Exercise brief.
Repeat nothing but the lines below running from the one containing "istern (201, 176)" to the one containing "CinéVox Théâtre (1253, 764)". Keep both end lines.

Data provided.
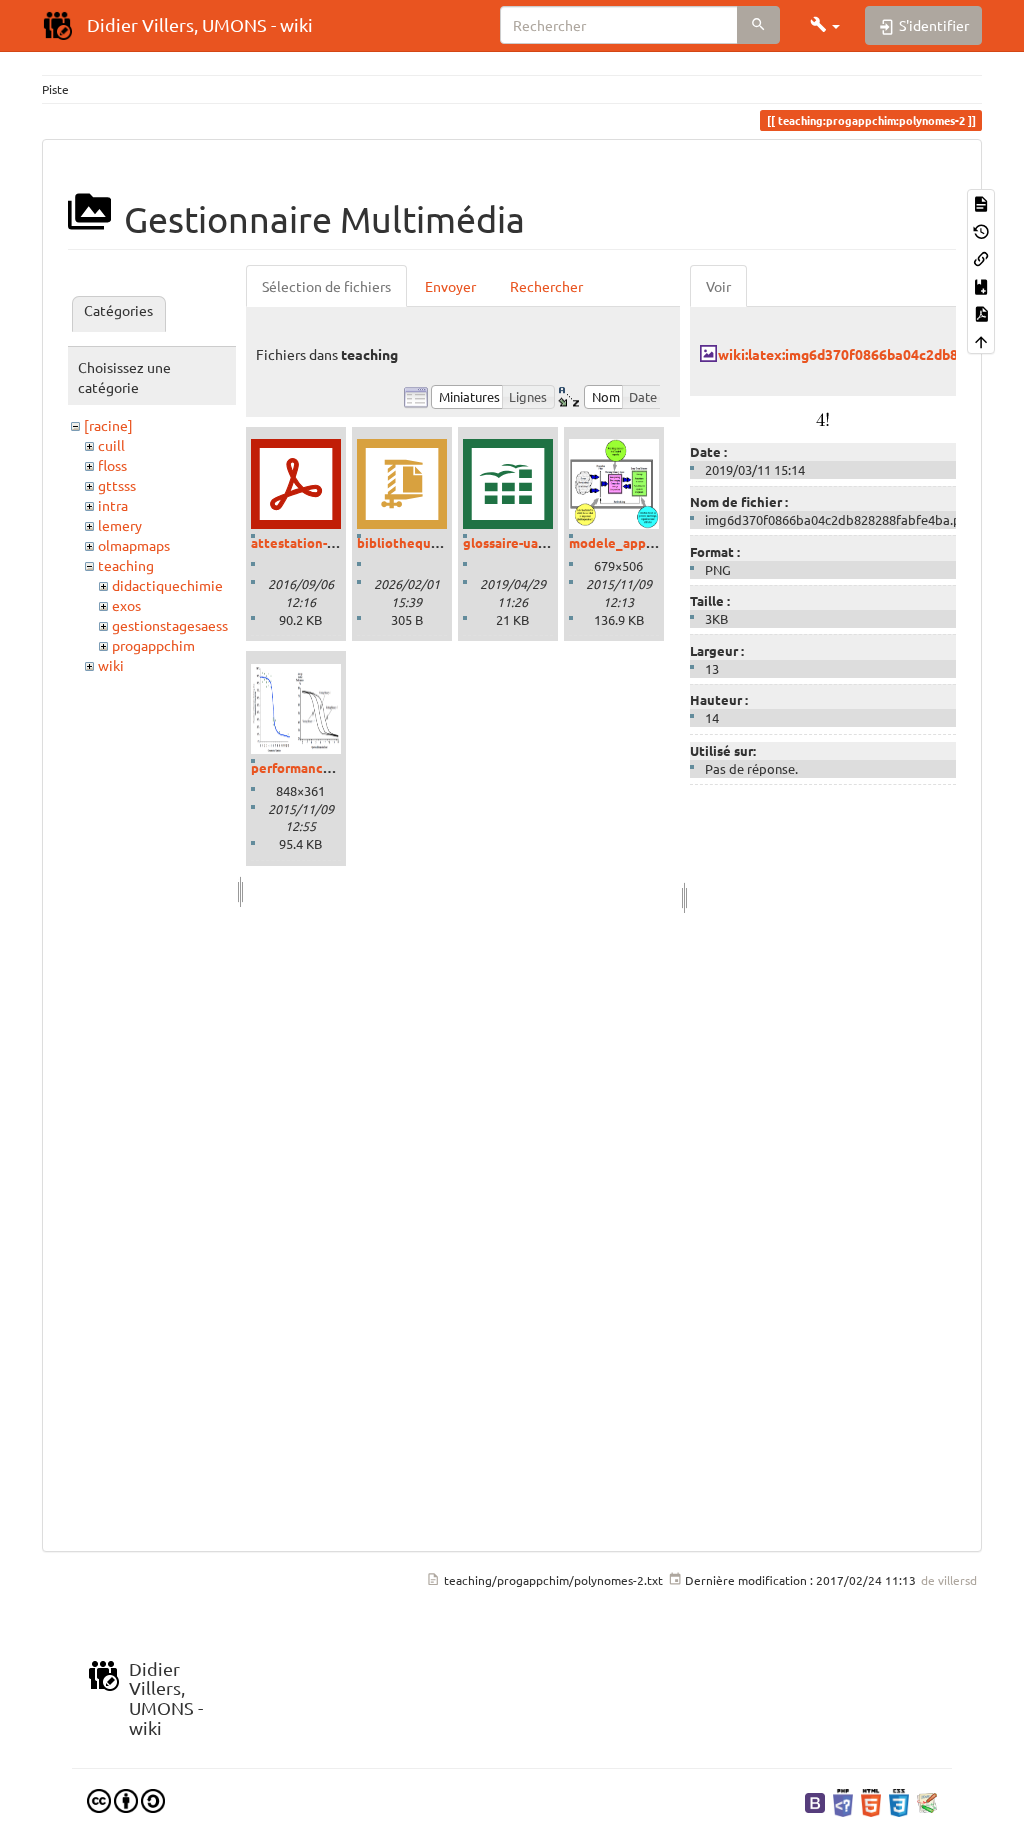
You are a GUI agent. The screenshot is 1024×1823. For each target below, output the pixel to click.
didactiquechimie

--

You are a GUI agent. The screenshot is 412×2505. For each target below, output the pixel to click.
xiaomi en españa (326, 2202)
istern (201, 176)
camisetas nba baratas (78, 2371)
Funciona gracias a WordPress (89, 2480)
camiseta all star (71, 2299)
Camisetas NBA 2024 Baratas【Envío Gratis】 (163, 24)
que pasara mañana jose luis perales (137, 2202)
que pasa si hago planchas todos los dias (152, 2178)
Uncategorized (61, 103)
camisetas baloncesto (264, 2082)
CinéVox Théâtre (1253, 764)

Output of the exercise.
istern (201, 176)
camisetas nba baratas (78, 2371)
Funciona gracias a WordPress (89, 2480)
camiseta all star (71, 2299)
Camisetas NBA 2024 Baratas【Envío Gratis】 (163, 24)
que pasara mañana jose luis perales (137, 2202)
que pasa si hago planchas todos los dias (152, 2178)
Uncategorized (61, 103)
camisetas baloncesto (264, 2082)
CinéVox Théâtre (1253, 764)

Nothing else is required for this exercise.